I bolded the idea of communication and iteration because that is the biggest idea and I revisit it over and over. Everything in my framework is based on this, as are many if not most of the techniques listed. The purpose is to get the largest possible volume of ideas generated by the greatest number of — and widest variety of — participants, each of whom bring potentially different expertise, needs, and insights. The more ideas generated, in an environment of enhanced and shared understanding, the better solutions will be developed. This kind of shared participation can also enhance buy-in from all parties.

It is often useful to have a neutral facilitator in charge of running the activity. This may mitigate against any individual or small group with an agenda to exert undue influence on the direction the activity follows or time the activity continues.

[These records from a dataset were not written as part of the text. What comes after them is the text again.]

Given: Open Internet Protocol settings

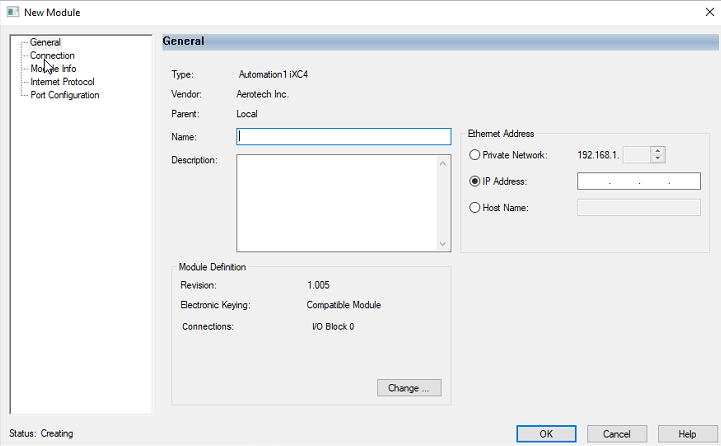Looking at the screenshot, I should 62,82.
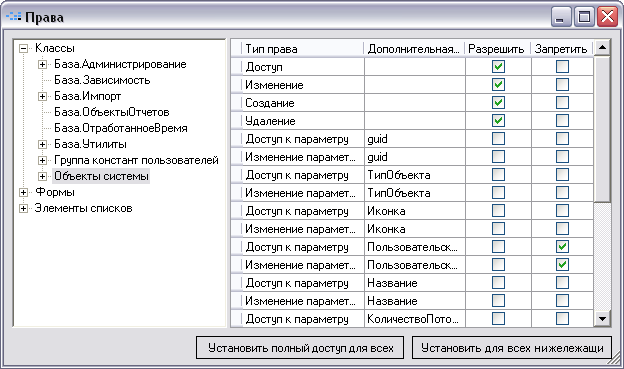Check Разрешить for Доступ к параметру guid
624x369 pixels.
click(498, 139)
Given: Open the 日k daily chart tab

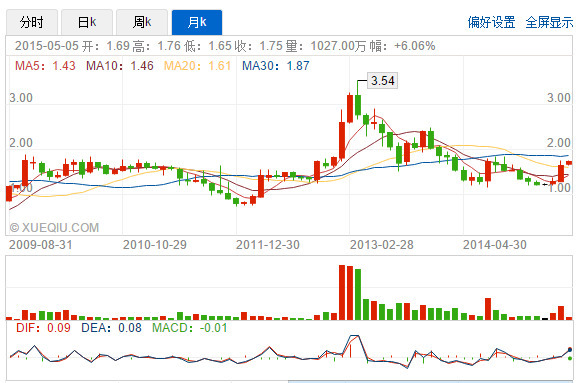Looking at the screenshot, I should point(87,22).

The BABOK describes three of the most common collaborative games, although many more are possible. Interestingly, the activities described in the BABOK tend to drive to solutions to specific problems, while many of those listed elsewhere (I love the Spaghetti Tower exercise from the second link, above) are geared more to team-building and are often used as icebreakers in workshops I’ve attended.

  • Product Box: The team creates text and graphics for a notional package that the product would be delivered in. This gets the group to think about what is most important to communicate in terms of features and, ideally, benefits. The information is often drawn directly on a cardboard box in a constructed or an unfolded flat form, but the team might also consider alternative materials, dimensions, proportions, and materials.
  • Affinity Map: This is one of my favorite activities of all time, and typically involves writing ideas on Post-It notes and then arranging them into groups based on similarities of different kinds. There are many possible characteristics by which items may be grouped, and the exercise helps the participants better comprehend the range of possibilities and which of those are most important. By way of illustration, I will refer you to this post, which relates the story of how I tried to classify all my Lego pieces when I was a young teenager.
  • Fishbowl: In this activity, half of the participants discuss the topic at hand while the others watch, as if the observers are watching people discuss something in a fishbowl. The purpose is that the observers may see biases, things that are left unsaid, other possibilities, and other potential errors of omission and commission. It may be useful to exchange roles and repeat the exercise a second time.

Again, all the exercises described, whether to gain insight into a specific problem or allow people to practice communication and get to know each other, are about fostering communication and iteration.